▶ Short exercise: Please rewrite the records in the stretch from the line containing "You are a computer-use agent. Screen" through the line containing "(x=1232, y=242)", replacing "sidebar" with "side panel" and leaving everything else unchanged.

▶ Extracted information:
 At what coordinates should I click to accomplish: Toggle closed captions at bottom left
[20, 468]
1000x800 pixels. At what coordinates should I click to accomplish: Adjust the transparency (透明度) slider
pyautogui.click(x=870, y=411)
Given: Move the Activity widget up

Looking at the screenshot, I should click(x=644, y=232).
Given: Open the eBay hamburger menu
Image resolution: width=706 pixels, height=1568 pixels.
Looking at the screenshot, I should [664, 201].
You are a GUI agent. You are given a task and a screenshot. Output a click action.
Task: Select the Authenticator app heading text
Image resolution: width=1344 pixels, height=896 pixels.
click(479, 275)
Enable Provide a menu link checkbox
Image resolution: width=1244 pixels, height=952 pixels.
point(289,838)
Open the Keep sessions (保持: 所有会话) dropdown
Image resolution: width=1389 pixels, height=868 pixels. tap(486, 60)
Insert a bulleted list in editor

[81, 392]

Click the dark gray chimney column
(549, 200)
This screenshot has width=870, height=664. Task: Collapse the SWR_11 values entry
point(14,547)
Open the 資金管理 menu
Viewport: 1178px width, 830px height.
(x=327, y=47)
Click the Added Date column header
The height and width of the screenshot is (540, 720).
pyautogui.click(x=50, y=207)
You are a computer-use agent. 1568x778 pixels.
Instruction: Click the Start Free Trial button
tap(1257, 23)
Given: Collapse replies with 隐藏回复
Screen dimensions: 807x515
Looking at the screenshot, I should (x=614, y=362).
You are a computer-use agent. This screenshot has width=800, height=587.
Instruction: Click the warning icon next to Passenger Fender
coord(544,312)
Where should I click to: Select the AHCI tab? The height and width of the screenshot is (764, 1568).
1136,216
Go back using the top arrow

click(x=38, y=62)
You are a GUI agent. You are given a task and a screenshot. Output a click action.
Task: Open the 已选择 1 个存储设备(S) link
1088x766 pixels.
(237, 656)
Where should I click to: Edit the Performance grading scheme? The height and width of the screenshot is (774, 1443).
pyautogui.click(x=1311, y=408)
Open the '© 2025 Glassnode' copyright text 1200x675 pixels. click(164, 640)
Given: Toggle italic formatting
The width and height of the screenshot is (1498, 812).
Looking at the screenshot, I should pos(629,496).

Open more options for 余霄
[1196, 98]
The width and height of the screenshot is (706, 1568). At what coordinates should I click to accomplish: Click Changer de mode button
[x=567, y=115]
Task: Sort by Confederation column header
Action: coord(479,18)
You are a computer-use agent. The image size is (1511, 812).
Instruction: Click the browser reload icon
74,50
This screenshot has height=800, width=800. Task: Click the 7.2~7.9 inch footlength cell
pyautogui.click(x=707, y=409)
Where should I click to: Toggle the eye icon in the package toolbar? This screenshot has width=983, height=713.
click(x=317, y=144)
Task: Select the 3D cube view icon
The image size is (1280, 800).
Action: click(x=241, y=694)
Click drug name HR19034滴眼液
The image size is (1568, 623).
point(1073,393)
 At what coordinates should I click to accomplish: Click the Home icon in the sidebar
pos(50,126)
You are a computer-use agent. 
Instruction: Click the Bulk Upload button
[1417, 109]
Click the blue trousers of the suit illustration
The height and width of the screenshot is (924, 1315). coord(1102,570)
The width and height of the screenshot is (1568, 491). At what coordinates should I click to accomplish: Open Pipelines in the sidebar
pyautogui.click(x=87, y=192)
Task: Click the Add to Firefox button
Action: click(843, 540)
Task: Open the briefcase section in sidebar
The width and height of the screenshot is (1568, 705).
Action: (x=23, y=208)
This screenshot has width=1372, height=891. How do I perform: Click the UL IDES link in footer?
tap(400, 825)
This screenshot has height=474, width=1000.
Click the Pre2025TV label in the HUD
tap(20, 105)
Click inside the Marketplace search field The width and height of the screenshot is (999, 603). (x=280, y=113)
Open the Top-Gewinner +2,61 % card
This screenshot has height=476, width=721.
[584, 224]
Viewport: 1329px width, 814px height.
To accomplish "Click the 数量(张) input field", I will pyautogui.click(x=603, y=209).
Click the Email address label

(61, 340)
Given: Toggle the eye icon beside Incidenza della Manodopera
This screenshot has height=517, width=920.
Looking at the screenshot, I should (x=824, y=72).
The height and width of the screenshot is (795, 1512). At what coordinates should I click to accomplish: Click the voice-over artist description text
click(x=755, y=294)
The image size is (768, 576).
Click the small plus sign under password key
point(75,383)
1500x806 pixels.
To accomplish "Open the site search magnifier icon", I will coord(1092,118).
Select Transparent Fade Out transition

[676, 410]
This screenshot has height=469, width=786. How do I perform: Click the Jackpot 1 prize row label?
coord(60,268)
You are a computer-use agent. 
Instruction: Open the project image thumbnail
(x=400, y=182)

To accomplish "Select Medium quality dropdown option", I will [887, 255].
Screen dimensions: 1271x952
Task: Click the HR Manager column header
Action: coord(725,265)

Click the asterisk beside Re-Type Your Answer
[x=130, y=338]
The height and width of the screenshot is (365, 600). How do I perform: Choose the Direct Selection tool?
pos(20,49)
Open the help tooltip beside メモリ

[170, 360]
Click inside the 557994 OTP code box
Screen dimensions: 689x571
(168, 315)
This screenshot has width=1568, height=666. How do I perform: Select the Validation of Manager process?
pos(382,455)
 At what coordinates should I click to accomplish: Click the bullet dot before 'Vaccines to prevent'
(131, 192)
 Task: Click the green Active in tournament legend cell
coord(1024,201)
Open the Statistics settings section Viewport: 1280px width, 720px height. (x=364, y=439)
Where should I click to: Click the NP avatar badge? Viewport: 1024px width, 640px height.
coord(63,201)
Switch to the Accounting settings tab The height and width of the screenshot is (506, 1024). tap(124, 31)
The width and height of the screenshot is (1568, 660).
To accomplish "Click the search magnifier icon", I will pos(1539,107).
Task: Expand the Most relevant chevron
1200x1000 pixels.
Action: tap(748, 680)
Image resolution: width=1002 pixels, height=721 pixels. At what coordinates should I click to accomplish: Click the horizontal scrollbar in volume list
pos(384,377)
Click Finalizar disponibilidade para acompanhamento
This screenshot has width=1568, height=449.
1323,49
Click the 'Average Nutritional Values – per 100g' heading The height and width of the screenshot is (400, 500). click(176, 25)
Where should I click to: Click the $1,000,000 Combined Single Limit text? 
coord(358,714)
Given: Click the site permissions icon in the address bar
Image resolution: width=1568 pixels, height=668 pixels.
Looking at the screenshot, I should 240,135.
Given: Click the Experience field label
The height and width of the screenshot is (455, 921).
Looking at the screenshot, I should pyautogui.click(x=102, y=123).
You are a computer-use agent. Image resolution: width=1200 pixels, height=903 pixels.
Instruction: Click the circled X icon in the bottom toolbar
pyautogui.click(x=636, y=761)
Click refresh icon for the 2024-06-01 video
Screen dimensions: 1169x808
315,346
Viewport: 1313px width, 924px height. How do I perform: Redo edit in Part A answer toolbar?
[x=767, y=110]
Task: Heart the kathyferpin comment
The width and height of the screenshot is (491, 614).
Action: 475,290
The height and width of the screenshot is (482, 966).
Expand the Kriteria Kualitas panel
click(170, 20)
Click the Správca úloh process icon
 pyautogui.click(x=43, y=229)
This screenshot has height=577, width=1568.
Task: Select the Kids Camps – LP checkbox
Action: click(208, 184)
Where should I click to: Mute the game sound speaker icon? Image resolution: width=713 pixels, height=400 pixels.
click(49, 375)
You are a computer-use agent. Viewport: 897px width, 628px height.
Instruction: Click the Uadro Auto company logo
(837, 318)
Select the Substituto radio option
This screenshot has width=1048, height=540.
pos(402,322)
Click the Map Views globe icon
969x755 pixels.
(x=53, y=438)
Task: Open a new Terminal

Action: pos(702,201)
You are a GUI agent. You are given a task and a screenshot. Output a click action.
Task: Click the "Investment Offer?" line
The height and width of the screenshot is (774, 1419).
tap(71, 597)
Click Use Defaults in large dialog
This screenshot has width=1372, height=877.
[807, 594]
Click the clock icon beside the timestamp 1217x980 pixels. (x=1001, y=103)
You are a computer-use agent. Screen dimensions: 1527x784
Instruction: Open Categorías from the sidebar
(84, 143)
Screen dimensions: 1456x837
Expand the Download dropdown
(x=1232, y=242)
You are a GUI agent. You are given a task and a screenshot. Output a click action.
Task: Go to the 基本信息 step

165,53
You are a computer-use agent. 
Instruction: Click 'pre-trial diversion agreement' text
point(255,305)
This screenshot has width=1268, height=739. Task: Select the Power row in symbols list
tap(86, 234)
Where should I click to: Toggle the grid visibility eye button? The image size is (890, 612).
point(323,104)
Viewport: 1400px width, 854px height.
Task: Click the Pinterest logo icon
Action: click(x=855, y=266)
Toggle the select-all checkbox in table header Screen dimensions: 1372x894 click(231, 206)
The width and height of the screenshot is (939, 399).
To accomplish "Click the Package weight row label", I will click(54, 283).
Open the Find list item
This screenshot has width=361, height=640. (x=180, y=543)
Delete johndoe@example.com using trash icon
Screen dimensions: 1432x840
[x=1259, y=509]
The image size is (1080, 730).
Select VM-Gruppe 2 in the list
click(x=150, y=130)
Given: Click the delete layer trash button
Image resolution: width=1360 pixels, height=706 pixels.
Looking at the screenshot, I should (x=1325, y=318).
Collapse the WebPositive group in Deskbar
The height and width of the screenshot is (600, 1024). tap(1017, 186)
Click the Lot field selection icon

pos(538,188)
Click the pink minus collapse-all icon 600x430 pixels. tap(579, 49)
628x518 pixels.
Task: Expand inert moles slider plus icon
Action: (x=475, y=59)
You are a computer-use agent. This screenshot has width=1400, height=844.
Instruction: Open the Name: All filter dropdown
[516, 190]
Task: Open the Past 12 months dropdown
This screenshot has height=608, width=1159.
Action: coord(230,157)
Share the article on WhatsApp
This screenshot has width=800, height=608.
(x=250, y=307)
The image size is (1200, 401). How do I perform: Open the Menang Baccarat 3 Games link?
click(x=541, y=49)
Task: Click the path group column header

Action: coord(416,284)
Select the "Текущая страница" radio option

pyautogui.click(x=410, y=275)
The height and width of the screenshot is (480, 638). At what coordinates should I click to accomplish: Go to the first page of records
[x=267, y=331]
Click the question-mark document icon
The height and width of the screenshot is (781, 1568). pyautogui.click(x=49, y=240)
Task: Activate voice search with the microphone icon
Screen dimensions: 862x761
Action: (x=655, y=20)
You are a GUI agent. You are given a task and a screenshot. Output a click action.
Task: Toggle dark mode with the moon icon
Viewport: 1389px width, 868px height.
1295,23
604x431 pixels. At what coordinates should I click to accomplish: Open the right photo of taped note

▶ Result of the exercise:
You are a computer-use agent. Screen dimensions: 1527x784
Instruction: Open Categorías from the side panel
(84, 143)
Screen dimensions: 1456x837
Expand the Download dropdown
(x=1232, y=242)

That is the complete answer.